------ TESTO DELL'ESERCIZIO ------

Per stabilire quando la chemioterapia si può evitare occorre sottoporre la paziente con un carcinoma mammario ad un test genomico. «Qualche mese fa è passato in legge di Bilancio un fondo per sostenere la spesa di un test genomico che oggettivamente è piuttosto costoso, si aggira intorno ai 2000 euro, ma è comunque meno caro della chemioterapia che nel 30% dei casi potrebbe essere evitata».
I test genomici oggi però sono gratuiti solo in Lombardia, Toscana e nella Provincia autonoma di Bolzano. Nel 2021 il Ministero per uniformare i trattamenti ha stabilito un fondo in grado di rendere il servizio gratuito a tutte le donne malate di cancro al seno, ma oggi non è ancora stato sbloccato. Per rendere accessibile il test a tutte le donne malate di cancro al seno Europa Donna Italia ha perciò creato questa campagna che in poco tempo è diventata virale.
«Oggi abbiamo raccolto 15 mila firme con una social challenge, ovvero 15 mila persone hanno partecipato con un click e sono state raggiunti oltre 564mila utenti». “Se posso la evito” dice la campagna di Europa Donna, ma la presidente Rosanna D’Antona tiene a precisare: «Non è che tutte le volte che c’è una diagnosi di tumore al seno si può evitare la chemioterapia. Ci sono casi, purtroppo, dove è molto evidente che la chemio è l’unica soluzione. Non vorrei creare false aspettative. È solo il patologo che può decidere di fronte a una perplessità o ad una verifica se fare il test».
«Con questa richiesta sulla rete siamo arrivati alla conclusione del percorso – ammette D’Antona -, perché il Ministero della Salute deve firmare il decreto attuativo. Sappiamo che c’è un comitato di lavoro che si sta adoperando per chiudere il cerchio, però noi stiamo accelerando perché per ogni giorno di ritardo ci sono 25 donne che iniziano un percorso chemioterapico inutile».
Alla campagna “Chemio: Se Posso la Evito” hanno aderito Società Scientifiche e Associazioni tra cui AIOM (Associazione Italiana di Oncologia Medica), SIAPEC (Società Italiana di Anatomia Patologica e di Citopatologia Diagnostica), Cittadinanzattiva, EURAMA, Fondazione Insieme Contro il Cancro, Fondazione ONDA, Fondazione The Bridge, Komen, Seno network, Incontra donna onlus e Lilt nazionale.

------

» ESERCIZIO 1
Ricopia dal testo sui test genomici tutto ciò che va da "I test genomici" fino a "è diventata virale.".
» ESERCIZIO 2
Rispondi a queste domande sul testo sui test genomici.
(a) In quali territori i test genomici sono oggi gratuiti?
(b) Quante firme sono state raccolte con la social challenge?
(c) Secondo D'Antona, quante donne iniziano un percorso chemioterapico inutile per ogni giorno di ritardo?
» ESERCIZIO 3
Prosegui il testo sui test genomici dal punto in cui si interrompe.
I record sono materiale a sé, distinto dal testo.

------ RECORD DEL DATASET ------

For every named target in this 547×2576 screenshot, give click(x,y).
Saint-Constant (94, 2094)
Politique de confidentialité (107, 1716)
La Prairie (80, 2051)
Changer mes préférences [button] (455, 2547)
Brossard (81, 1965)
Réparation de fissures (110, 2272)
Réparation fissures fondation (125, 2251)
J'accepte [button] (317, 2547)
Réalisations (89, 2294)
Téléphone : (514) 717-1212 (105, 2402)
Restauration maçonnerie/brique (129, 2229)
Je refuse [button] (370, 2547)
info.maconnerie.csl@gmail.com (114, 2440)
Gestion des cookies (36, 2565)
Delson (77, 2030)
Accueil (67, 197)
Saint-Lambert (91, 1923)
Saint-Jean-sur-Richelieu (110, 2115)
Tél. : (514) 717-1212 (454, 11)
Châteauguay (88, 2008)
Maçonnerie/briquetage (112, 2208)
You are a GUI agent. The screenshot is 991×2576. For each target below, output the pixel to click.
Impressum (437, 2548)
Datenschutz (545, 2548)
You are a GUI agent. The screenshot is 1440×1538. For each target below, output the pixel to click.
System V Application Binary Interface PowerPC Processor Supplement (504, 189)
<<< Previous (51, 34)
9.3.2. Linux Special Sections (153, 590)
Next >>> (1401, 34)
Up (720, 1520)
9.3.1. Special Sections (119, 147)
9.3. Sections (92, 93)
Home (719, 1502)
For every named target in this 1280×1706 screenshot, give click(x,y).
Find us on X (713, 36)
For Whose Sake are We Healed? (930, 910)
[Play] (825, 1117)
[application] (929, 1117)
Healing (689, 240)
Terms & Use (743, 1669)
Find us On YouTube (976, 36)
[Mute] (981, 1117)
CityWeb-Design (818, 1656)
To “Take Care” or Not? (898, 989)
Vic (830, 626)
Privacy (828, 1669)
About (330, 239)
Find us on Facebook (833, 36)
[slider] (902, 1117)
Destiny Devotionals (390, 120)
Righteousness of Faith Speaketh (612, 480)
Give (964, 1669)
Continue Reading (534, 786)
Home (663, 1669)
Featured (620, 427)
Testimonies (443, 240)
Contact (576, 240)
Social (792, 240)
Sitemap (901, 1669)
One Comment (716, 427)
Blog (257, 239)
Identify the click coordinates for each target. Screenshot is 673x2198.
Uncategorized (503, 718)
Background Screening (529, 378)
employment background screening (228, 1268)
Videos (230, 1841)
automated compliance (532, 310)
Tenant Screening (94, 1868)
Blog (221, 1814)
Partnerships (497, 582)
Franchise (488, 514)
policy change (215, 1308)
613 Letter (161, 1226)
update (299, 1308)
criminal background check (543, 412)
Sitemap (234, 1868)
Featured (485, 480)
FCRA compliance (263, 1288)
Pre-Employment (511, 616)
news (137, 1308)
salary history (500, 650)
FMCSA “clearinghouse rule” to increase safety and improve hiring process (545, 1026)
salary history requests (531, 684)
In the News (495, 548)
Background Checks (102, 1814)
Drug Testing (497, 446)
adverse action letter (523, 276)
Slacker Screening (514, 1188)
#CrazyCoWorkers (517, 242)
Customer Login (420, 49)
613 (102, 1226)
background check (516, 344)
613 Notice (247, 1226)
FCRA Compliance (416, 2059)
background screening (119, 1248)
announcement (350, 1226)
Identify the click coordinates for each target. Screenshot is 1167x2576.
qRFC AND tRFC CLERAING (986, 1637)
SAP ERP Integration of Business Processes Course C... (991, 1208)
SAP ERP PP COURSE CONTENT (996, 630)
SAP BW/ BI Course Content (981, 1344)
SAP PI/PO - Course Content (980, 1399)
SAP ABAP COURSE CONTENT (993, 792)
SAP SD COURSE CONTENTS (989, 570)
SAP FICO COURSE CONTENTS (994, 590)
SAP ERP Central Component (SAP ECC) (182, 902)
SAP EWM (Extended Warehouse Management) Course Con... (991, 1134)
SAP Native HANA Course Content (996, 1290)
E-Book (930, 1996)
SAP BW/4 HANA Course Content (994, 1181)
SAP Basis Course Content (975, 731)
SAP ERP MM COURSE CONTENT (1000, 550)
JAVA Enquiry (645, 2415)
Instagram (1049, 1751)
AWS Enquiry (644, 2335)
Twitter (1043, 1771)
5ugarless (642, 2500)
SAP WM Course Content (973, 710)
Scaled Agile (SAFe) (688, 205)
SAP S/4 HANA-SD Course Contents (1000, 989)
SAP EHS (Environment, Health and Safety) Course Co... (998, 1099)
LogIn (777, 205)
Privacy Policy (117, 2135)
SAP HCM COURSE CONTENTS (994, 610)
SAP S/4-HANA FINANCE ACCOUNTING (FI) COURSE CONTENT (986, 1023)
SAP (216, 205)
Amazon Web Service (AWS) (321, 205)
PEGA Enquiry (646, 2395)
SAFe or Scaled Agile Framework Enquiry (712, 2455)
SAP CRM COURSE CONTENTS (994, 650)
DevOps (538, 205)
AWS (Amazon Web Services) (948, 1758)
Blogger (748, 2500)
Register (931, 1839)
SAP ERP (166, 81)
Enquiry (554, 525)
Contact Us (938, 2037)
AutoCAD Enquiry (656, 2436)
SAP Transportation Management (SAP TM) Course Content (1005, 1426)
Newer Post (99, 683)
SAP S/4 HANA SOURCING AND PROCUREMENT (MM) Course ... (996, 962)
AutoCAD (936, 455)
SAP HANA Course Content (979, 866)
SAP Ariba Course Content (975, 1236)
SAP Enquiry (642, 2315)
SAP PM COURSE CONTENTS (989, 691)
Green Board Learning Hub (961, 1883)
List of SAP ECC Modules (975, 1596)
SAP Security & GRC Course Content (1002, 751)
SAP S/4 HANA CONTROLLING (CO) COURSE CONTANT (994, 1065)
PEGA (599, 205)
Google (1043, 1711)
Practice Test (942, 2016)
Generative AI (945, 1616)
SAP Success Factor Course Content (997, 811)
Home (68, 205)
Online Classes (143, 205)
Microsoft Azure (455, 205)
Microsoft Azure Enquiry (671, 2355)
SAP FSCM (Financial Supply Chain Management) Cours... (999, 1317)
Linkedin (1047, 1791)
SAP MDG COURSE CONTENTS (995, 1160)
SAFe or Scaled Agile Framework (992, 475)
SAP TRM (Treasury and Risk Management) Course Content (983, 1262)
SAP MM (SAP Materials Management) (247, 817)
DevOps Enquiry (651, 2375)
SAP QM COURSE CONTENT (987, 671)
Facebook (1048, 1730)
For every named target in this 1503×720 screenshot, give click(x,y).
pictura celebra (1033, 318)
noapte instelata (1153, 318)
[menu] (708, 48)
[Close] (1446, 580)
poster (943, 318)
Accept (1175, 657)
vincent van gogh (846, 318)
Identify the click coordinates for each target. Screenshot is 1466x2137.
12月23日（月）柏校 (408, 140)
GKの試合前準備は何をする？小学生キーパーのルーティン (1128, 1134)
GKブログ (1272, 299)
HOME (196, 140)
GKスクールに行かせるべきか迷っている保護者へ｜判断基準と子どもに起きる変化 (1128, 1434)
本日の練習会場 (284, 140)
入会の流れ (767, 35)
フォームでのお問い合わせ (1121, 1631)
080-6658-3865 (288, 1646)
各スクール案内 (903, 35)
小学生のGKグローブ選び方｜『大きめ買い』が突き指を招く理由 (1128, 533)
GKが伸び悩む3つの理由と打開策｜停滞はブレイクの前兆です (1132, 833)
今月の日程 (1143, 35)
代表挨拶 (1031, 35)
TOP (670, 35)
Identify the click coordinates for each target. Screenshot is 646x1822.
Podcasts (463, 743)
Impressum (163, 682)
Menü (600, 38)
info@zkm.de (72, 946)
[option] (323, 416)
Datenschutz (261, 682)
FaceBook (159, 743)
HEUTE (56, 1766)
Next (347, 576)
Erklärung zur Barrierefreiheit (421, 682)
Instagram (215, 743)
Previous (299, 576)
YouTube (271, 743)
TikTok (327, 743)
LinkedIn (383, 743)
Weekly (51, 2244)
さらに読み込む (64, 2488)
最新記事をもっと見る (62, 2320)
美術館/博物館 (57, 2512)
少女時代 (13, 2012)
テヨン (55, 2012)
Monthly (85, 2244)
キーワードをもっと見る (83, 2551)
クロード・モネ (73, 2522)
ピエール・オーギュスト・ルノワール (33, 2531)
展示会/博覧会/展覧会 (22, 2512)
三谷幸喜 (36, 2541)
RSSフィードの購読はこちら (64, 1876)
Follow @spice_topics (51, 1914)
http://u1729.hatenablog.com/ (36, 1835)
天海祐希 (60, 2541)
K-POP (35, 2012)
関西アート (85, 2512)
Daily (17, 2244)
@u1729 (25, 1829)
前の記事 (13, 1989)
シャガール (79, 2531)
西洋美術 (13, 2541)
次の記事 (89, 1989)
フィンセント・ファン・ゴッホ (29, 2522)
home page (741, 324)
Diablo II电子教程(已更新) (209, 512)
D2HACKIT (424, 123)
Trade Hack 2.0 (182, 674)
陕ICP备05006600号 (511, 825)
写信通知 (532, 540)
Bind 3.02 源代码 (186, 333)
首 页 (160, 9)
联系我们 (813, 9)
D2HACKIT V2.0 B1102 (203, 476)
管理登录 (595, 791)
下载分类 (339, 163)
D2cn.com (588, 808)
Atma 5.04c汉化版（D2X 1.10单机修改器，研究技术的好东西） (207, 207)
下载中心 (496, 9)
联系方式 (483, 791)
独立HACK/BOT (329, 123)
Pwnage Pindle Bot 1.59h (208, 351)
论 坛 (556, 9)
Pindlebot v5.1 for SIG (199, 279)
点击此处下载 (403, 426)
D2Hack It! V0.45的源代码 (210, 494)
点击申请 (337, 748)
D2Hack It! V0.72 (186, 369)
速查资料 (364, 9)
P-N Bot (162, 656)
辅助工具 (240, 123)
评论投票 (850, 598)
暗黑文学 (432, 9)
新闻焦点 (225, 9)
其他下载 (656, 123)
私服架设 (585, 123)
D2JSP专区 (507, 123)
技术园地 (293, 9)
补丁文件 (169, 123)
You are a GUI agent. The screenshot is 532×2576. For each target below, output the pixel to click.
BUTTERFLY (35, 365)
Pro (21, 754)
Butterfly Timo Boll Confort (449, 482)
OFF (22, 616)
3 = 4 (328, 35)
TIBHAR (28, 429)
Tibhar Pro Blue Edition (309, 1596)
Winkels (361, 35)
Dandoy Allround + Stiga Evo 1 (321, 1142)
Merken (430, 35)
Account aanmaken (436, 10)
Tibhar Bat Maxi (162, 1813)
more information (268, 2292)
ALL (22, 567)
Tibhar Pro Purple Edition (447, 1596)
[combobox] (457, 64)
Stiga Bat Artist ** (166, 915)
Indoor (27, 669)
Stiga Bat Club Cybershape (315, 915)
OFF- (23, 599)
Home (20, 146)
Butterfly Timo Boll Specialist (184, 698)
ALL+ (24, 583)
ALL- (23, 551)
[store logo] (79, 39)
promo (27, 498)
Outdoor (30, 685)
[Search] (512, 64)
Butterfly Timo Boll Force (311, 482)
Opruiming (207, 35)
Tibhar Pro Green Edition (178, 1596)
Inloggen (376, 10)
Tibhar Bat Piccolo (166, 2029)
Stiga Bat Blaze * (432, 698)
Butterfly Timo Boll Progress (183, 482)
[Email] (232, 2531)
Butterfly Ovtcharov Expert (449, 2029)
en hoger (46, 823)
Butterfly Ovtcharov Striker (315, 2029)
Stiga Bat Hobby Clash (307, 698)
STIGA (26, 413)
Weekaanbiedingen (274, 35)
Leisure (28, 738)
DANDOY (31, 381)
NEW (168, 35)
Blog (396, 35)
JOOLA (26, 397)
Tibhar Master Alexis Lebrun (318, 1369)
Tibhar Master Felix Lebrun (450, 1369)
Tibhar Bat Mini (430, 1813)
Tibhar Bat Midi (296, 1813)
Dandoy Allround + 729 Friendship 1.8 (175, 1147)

------

» SPAZIO RISPOSTA 1
I test genomici oggi però sono gratuiti solo in Lombardia, Toscana e nella Provincia autonoma di Bolzano. Nel 2021 il Ministero per uniformare i trattamenti ha stabilito un fondo in grado di rendere il servizio gratuito a tutte le donne malate di cancro al seno, ma oggi non è ancora stato sbloccato. Per rendere accessibile il test a tutte le donne malate di cancro al seno Europa Donna Italia ha perciò creato questa campagna che in poco tempo è diventata virale.

» SPAZIO RISPOSTA 2
(a) In Lombardia, in Toscana e nella Provincia autonoma di Bolzano.
(b) Sono state raccolte 15 mila firme.
(c) Sono 25 donne.

» SPAZIO RISPOSTA 3
«L’iniziativa di Europa Donna ha voluto giustamente sollecitare l’opinione pubblica e le istituzioni sull’importanza dei vantaggi offerti dall’innovazione in oncologia – afferma Francesco Cognetti, Presidente di Insieme contro il Cancro e di Foce, Confederazione degli Oncologi, Cardiologi e Ematologi -. È stata dimostrata l’oggettiva utilità dei test genomici che quindi devono essere disponibili e utilizzabili da parte dei clinici. Favorire ed incentivare l’appropriatezza terapeutica deve essere una delle priorità dell’intera sanità italiana soprattutto quando questa riguarda una neoplasia così fortemente diffusa».
«Questi esami rappresentano una fonte di risparmio importante per i conti pubblici – aggiunge Carlo Tondini, Direttore Oncologia Medica dell’Ospedale Papa Giovanni XXIII di Bergamo -. Nello studio BONDX, condotto in Regione Lombardia su 400 pazienti, abbiamo provato a quantificare da un punto di vista economico i vantaggi ottenuti. La ricerca ha evidenziato come l’uso di due test, da 2.000 euro ciascuno, abbia evitato una chemioterapia dal costo di 7.000 euro. Il risparmio diretto sulla spesa farmaceutica regionale ammonta a circa 3.000 euro per paziente a cui vanno aggiunti i costi indiretti per malati e caregiver. Abbiamo, inoltre, evitato ad una donna di essere sottoposta ad una chemioterapia, dopo l’intervento chirurgico, e preservato così la sua qualità di vita».